Provided passage =
--- START ---

Should My Special Needs Child Be Driving?
What To Consider
Some of the things we take into consideration when it comes to driving are things you probably think about all the time, but you don’t think about them in relation to a medical condition.
We have some clients who just don’t have good impulse control. The can’t multitask, and driving is a multitasking activity, in which you have to be aware of everything around you. If I have a perceptual or visual processing problem, am I going to see a car on one side of me, and also see the car coming up from the other side? Maybe not.
Some of our clients have slow reaction times. Others will get obsessed with the radio or social media instead of prioritizing their attention on driving.
When you ask whether your child should be driving we take many different factors into consideration. I would say most of our clients who drive start driving at an older age. I think I started driving at 15 or 16, but many of our clients do not begin driving training until they’re 18. We go slowly and take a lot more practice time with them. They practice at home and we have them do a certified driving class. Sometimes our kiddos need one on one instruction, so we’ll have them do more of a private driving class. We wait a long time and have them practice a great deal before they take their driving test. Even then, there are some kids who pass their driver’s test but still struggle.
Even once they’re driving you have to be mindful of the fact that some of them go into fight or flight mode easily, so their reactions to things are more severe.
Specialized Driving Courses
There are some specialized driving courses available, but these are geared more towards people who have had brain injuries or strokes and are getting back into driving. Baylor Scott & White has one, and if you want to pursue this for your child we can give you that information.

--- END ---

Supplied data =
--- START ---

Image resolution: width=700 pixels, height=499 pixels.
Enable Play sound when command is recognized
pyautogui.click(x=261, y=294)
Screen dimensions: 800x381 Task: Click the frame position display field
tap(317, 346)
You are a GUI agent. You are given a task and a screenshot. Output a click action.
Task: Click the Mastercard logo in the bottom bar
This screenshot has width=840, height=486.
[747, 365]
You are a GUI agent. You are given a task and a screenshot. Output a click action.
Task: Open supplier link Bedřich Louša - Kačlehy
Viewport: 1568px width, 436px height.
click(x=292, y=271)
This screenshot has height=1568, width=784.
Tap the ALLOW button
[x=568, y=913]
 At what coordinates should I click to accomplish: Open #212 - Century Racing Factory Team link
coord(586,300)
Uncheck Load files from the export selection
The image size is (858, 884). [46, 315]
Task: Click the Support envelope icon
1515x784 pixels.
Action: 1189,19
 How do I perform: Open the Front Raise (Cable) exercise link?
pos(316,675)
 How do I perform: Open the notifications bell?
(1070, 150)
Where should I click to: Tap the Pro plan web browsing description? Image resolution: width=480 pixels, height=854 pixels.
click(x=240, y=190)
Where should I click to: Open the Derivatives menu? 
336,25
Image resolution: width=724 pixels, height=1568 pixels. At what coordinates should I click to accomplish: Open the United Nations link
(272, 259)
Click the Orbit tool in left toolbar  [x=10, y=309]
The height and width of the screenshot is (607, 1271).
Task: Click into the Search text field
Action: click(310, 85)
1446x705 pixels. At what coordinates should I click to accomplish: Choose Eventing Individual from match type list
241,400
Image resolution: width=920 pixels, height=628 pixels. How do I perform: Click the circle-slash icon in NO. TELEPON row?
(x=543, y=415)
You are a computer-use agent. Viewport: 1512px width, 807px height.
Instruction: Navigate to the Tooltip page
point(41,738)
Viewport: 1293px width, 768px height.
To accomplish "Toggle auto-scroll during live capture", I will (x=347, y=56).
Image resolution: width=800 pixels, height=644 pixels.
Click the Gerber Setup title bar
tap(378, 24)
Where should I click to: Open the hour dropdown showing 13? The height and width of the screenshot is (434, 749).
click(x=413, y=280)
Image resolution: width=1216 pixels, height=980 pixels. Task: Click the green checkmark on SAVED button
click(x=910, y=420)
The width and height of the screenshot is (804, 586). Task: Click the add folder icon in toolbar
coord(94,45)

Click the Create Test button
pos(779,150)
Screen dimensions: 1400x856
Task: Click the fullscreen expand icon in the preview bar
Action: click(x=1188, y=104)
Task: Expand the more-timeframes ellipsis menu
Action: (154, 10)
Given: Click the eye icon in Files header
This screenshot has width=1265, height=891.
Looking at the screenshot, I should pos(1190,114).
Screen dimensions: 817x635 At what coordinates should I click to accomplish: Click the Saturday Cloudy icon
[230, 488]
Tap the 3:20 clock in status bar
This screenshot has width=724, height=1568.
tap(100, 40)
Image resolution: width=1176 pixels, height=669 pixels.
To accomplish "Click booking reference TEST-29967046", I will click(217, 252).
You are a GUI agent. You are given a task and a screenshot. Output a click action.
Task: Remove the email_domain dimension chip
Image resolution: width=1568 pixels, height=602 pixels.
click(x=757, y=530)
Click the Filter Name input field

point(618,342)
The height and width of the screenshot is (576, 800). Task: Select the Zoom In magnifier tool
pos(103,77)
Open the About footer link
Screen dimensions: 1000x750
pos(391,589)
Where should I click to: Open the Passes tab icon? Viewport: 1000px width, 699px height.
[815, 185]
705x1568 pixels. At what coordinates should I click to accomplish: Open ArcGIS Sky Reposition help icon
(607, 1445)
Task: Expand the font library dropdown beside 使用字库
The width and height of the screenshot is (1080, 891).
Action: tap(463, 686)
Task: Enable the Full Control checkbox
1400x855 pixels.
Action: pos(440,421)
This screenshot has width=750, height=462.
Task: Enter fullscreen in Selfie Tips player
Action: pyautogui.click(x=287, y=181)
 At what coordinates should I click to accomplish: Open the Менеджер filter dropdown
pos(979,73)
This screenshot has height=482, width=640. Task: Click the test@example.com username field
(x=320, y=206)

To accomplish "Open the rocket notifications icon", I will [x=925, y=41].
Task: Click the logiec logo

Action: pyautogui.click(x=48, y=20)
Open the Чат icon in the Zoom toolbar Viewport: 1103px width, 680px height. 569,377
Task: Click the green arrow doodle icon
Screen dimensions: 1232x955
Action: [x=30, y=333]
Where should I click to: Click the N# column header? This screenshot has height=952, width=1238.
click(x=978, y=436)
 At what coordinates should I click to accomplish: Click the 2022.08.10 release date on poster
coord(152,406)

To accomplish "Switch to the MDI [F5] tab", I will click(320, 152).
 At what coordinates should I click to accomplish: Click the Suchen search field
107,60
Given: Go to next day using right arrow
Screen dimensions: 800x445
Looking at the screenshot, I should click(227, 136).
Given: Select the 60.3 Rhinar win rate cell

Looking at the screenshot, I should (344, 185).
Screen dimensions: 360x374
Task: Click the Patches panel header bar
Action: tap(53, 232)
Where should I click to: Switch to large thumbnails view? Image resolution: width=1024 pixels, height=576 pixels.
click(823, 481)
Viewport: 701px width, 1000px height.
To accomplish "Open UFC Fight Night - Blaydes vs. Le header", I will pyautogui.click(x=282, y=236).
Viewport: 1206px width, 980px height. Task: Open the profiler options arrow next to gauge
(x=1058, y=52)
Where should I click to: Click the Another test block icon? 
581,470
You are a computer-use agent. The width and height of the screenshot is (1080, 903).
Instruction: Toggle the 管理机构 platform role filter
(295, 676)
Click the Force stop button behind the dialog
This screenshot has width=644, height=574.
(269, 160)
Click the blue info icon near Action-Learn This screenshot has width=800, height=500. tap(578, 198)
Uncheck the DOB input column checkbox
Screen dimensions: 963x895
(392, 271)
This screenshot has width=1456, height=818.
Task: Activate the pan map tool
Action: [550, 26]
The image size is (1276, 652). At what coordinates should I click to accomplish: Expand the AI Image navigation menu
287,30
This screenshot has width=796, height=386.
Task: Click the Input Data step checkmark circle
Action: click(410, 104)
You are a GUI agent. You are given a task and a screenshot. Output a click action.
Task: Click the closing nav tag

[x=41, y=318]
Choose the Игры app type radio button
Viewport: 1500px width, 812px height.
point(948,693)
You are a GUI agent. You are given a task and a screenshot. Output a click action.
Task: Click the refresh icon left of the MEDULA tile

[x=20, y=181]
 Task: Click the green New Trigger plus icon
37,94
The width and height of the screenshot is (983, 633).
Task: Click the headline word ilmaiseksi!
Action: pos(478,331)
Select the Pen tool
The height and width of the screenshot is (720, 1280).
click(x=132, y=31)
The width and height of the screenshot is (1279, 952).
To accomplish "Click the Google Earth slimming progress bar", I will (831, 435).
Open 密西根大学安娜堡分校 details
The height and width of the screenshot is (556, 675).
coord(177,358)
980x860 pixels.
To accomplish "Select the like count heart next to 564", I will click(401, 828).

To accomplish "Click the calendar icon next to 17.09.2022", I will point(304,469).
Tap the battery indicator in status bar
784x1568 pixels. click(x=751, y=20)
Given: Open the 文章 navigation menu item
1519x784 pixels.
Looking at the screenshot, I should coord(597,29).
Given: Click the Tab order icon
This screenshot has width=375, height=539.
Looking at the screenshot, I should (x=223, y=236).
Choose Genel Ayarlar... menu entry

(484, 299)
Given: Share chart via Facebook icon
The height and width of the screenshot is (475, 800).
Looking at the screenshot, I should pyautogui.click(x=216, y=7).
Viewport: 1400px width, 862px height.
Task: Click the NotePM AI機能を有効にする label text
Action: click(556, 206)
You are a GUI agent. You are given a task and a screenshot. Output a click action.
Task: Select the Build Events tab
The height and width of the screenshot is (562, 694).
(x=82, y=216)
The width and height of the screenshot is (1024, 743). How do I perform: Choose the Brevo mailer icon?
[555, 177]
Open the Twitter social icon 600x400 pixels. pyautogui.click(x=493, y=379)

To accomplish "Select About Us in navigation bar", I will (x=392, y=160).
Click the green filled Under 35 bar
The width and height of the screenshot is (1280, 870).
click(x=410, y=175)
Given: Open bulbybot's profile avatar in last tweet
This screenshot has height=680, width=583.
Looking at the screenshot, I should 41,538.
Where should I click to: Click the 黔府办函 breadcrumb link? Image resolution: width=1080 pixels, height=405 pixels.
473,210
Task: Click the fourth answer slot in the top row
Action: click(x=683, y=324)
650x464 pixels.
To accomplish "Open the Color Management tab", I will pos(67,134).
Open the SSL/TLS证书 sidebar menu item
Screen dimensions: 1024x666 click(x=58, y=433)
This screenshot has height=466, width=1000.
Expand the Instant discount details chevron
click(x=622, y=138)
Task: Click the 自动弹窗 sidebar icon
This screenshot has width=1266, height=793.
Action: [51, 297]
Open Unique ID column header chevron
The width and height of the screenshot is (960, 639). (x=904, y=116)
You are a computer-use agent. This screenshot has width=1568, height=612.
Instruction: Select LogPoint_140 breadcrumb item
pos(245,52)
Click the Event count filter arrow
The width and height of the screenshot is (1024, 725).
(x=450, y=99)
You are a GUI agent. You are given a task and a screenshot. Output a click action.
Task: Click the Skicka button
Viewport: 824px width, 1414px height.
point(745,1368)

--- END ---

Parts of the exercise =
A. Decide whether each statement agrees with the article on special needs children and driving. For each one, answer yes or no and quote the words from the article that settle it.
(i) Many clients do not start driving training until they are 18.
(ii) The specialized driving courses are mainly meant for people learning to drive for the first time.
(iii) Some kids still struggle with driving after passing their driver's test.
B. Write the next part of the article on special needs children and driving, picking up after its last sentence.

Expected outputs =
A.
(i) Yes: "many of our clients do not begin driving training until they’re 18"
(ii) No: "these are geared more towards people who have had brain injuries or strokes and are getting back into driving"
(iii) Yes: "there are some kids who pass their driver’s test but still struggle"

B.
Sometimes this is just a process of working with your gut and just doing a lot of driving with you in the passenger’s seat—which is not always a comfortable thing to do!
My son has struggled with driving. He’s had a few accidents and he’s learned over time that he has to pay attention. Even though he has the ability to drive, he also has to manage to be attentive to all situations. He has to consider traffic jams and the many other unpredictable things that happen. This can be difficult for our kids.
Talk To Your Child’s Therapist
So if you’re wondering if it’s time for your child to start driving lessons, talk to your clinicians! Your PTs and OTs are going to have a much better idea of your child’s abilities in this area, and how all the different factors that are going on with them related to their disability might impact their driving.
The great thing about this day and age is that people can get around easily without driving! You can teach your kids to use Uber, or use public transportation, biking—there are many options!